Task prompt:
Transcribe every record exactly.
►
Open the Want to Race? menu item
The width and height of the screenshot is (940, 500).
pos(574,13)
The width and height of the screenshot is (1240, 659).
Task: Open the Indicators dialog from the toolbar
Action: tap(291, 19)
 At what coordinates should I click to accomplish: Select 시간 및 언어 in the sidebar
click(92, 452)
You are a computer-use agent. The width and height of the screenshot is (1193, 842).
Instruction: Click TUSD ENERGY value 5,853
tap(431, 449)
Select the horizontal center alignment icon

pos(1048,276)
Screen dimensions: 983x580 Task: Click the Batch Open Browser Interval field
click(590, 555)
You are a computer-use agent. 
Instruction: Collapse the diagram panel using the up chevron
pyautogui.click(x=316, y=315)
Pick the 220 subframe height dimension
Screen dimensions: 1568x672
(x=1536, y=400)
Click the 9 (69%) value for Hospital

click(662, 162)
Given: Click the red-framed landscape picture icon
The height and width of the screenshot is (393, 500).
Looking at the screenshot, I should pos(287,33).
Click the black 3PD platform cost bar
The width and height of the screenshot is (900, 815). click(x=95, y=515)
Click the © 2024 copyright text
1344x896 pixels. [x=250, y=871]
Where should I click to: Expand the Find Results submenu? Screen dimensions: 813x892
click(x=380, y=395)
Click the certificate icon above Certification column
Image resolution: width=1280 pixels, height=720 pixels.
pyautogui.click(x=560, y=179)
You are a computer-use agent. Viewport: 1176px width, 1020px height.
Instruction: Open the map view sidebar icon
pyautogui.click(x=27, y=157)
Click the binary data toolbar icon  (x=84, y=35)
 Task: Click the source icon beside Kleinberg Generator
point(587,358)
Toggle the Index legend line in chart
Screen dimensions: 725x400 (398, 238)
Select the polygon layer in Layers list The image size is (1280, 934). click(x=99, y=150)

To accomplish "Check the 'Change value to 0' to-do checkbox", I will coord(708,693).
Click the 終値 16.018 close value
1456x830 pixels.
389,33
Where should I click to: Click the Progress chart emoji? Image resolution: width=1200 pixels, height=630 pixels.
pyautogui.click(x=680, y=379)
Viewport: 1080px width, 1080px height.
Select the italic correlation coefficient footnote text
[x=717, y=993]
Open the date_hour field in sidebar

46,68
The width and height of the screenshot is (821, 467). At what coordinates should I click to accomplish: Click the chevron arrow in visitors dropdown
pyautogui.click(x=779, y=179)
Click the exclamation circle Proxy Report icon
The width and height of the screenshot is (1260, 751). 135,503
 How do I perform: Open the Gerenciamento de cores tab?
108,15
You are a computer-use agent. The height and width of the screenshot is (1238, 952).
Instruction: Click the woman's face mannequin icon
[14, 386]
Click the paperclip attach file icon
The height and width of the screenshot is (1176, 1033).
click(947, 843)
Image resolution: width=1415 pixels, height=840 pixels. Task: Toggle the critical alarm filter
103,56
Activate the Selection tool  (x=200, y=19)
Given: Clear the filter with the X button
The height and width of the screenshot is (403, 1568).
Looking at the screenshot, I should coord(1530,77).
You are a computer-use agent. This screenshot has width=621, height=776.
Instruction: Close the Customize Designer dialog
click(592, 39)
◄
Problem solution:
Open the Want to Race? menu item
The width and height of the screenshot is (940, 500).
pos(574,13)
The width and height of the screenshot is (1240, 659).
Task: Open the Indicators dialog from the toolbar
Action: tap(291, 19)
 At what coordinates should I click to accomplish: Select 시간 및 언어 in the sidebar
click(92, 452)
You are a computer-use agent. The width and height of the screenshot is (1193, 842).
Instruction: Click TUSD ENERGY value 5,853
tap(431, 449)
Select the horizontal center alignment icon

pos(1048,276)
Screen dimensions: 983x580 Task: Click the Batch Open Browser Interval field
click(590, 555)
You are a computer-use agent. 
Instruction: Collapse the diagram panel using the up chevron
pyautogui.click(x=316, y=315)
Pick the 220 subframe height dimension
Screen dimensions: 1568x672
(x=1536, y=400)
Click the 9 (69%) value for Hospital

click(662, 162)
Given: Click the red-framed landscape picture icon
The height and width of the screenshot is (393, 500).
Looking at the screenshot, I should pos(287,33).
Click the black 3PD platform cost bar
The width and height of the screenshot is (900, 815). click(x=95, y=515)
Click the © 2024 copyright text
1344x896 pixels. [x=250, y=871]
Where should I click to: Expand the Find Results submenu? Screen dimensions: 813x892
click(x=380, y=395)
Click the certificate icon above Certification column
Image resolution: width=1280 pixels, height=720 pixels.
pyautogui.click(x=560, y=179)
You are a computer-use agent. Viewport: 1176px width, 1020px height.
Instruction: Open the map view sidebar icon
pyautogui.click(x=27, y=157)
Click the binary data toolbar icon  (x=84, y=35)
 Task: Click the source icon beside Kleinberg Generator
point(587,358)
Toggle the Index legend line in chart
Screen dimensions: 725x400 (398, 238)
Select the polygon layer in Layers list The image size is (1280, 934). click(x=99, y=150)

To accomplish "Check the 'Change value to 0' to-do checkbox", I will coord(708,693).
Click the 終値 16.018 close value
1456x830 pixels.
389,33
Where should I click to: Click the Progress chart emoji? Image resolution: width=1200 pixels, height=630 pixels.
pyautogui.click(x=680, y=379)
Viewport: 1080px width, 1080px height.
Select the italic correlation coefficient footnote text
[x=717, y=993]
Open the date_hour field in sidebar

46,68
The width and height of the screenshot is (821, 467). At what coordinates should I click to accomplish: Click the chevron arrow in visitors dropdown
pyautogui.click(x=779, y=179)
Click the exclamation circle Proxy Report icon
The width and height of the screenshot is (1260, 751). 135,503
 How do I perform: Open the Gerenciamento de cores tab?
108,15
You are a computer-use agent. The height and width of the screenshot is (1238, 952).
Instruction: Click the woman's face mannequin icon
[14, 386]
Click the paperclip attach file icon
The height and width of the screenshot is (1176, 1033).
click(947, 843)
Image resolution: width=1415 pixels, height=840 pixels. Task: Toggle the critical alarm filter
103,56
Activate the Selection tool  (x=200, y=19)
Given: Clear the filter with the X button
The height and width of the screenshot is (403, 1568).
Looking at the screenshot, I should coord(1530,77).
You are a computer-use agent. This screenshot has width=621, height=776.
Instruction: Close the Customize Designer dialog
click(592, 39)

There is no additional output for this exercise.